The Common Type System (CTS)
Before we start diving into more technical articles and lots
of code, I wanted to make sure that all the Buzz Words of the .NET framework is
understood by all readers and maybe answer couple of questions regarding where all
the pieces fit.
First, we defined the CLR (Common Language Runtime) in the
last article, now we will attack the CTS (Common Type System).
The Common Type System (CTS)
Probably one of the most
attractive features of the .NET CLR in that it is based on the CTS, which
provides a very rich and standard set of data types. The CTS is object oriented
by design but also supports procedural and functional languages as well.

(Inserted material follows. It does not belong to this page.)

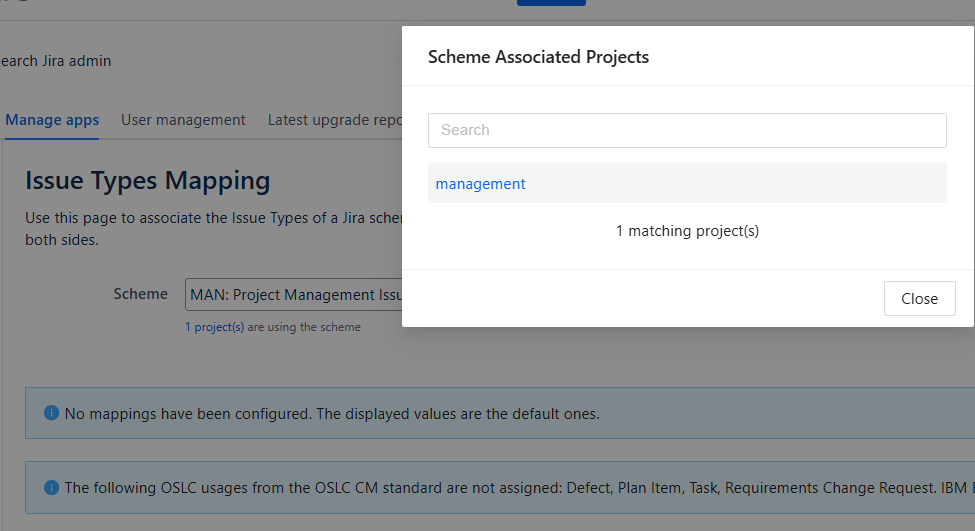Click the Scheme field label
This screenshot has width=975, height=531.
click(x=140, y=294)
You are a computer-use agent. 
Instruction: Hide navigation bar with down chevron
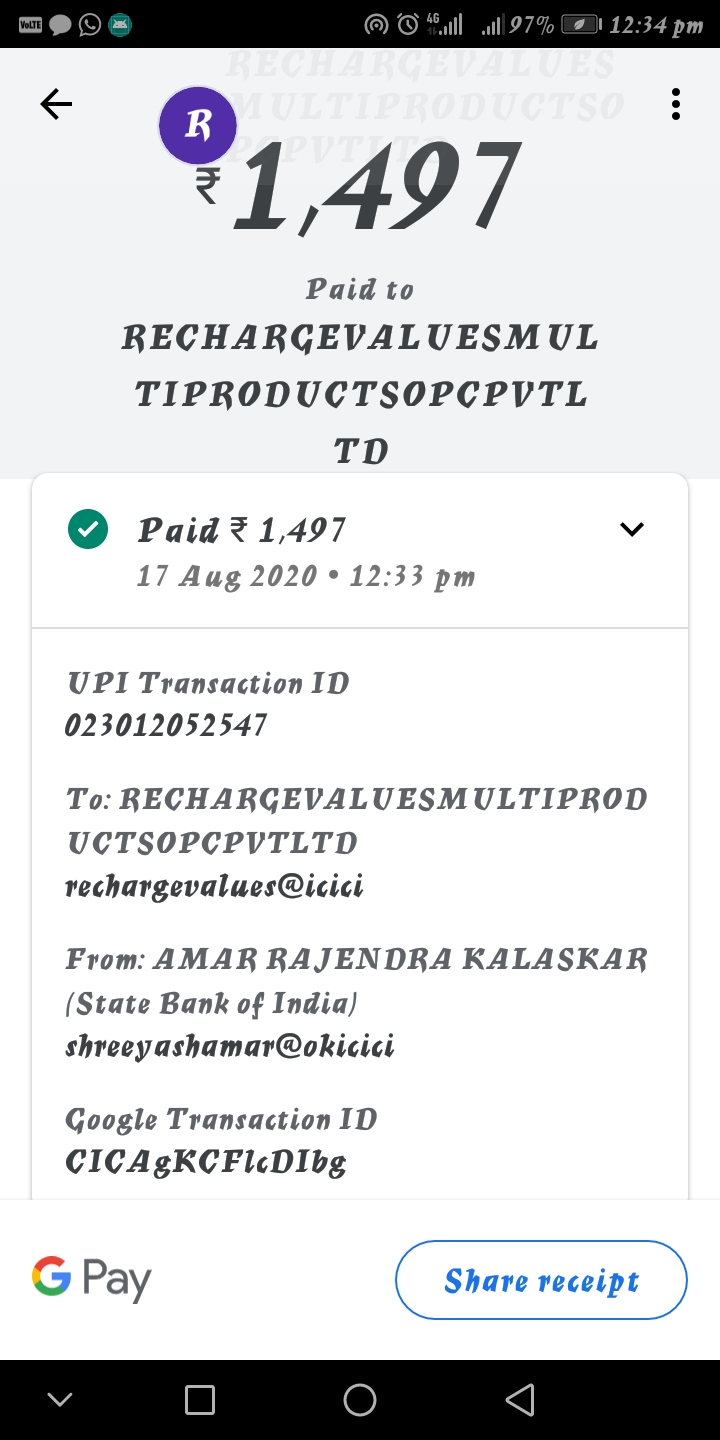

The CTS is what allows .NET to
provide a unified programming model, and to support multiple languages. The CTS
supports two general categories of types, each of which actually have a number
of subcategories.
A
Type System
A type describes a value and
specifies a contract that all values of that type must support. Because the CTS
is Object Oriented and also supports functional and procedural languages, it
supports two different kinds of entities:
- Reference Types
- Value Types.
Value types directly contain their data, and instances
of value types are either allocated on the stack or allocated inline in a structure.
Value types can be built-in
(implemented by the runtime), user-defined, or enumerations.
Reference Types, store a reference to the value's
memory address, and are allocated on the heap. Reference types can be self-describing
types, pointer types, or interface types. The type of a reference type can be
determined from values of self-describing types.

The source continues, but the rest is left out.